[Opening Source data section]

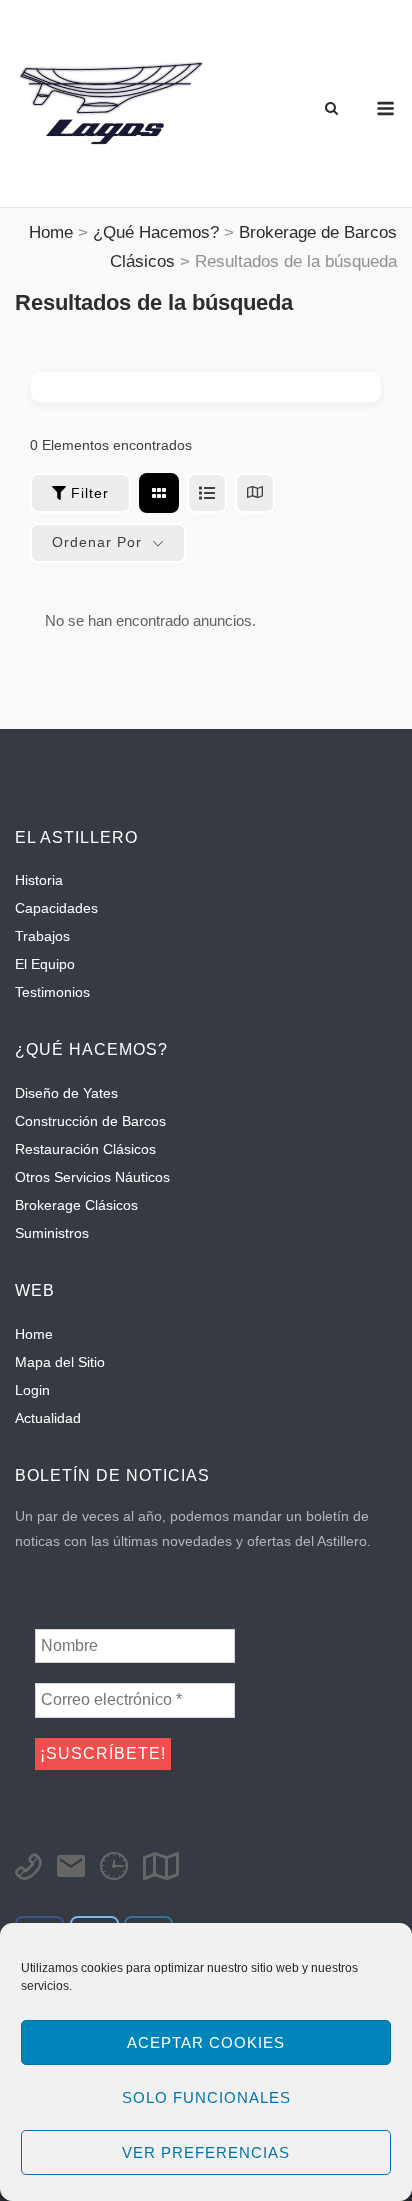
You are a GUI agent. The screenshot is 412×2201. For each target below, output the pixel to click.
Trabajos (42, 936)
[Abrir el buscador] (331, 109)
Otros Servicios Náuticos (92, 1177)
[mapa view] (255, 493)
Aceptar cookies (206, 2042)
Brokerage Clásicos (76, 1205)
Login (32, 1390)
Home (34, 1334)
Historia (39, 880)
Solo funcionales (206, 2097)
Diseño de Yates (66, 1093)
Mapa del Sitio (60, 1362)
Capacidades (56, 908)
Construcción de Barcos (90, 1121)
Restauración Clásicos (85, 1149)
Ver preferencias (206, 2152)
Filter (90, 493)
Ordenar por (97, 542)
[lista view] (207, 493)
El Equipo (45, 964)
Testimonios (52, 992)
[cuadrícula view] (159, 493)
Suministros (52, 1233)
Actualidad (48, 1418)
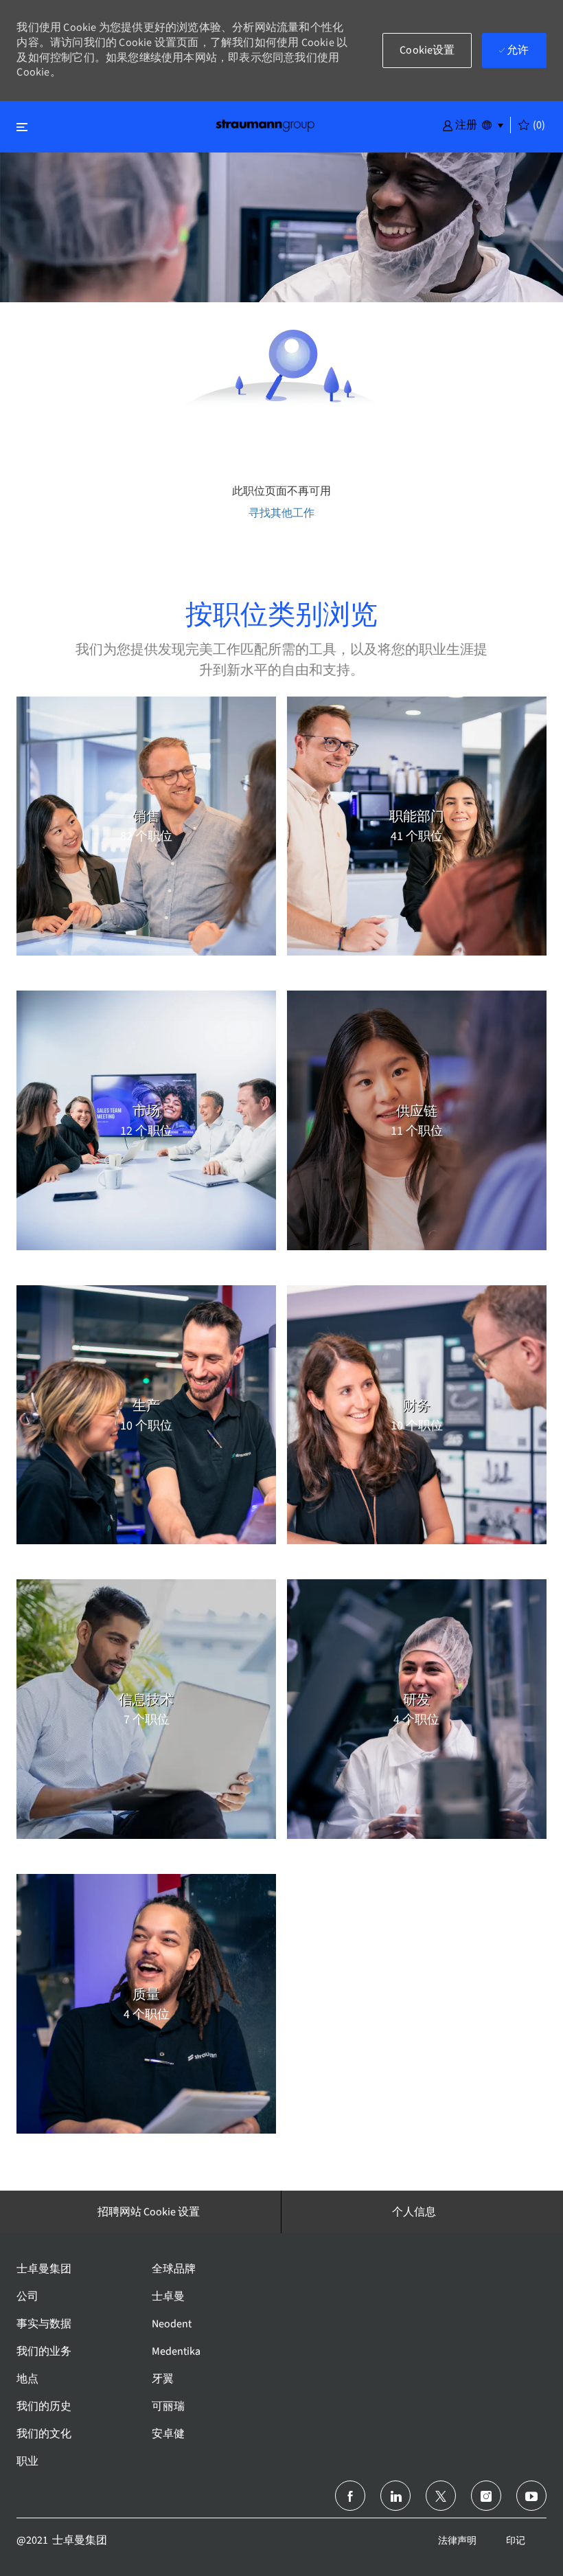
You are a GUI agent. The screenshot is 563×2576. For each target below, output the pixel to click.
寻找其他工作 (281, 513)
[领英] (395, 2496)
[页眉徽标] (265, 124)
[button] (459, 124)
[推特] (441, 2496)
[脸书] (350, 2496)
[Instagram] (486, 2496)
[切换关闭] (21, 126)
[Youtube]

[Closing Source data section]

#### Task objective:
Across all the lines of the data, count those that include the word "output" and reply with that number only.

#### Response below:
2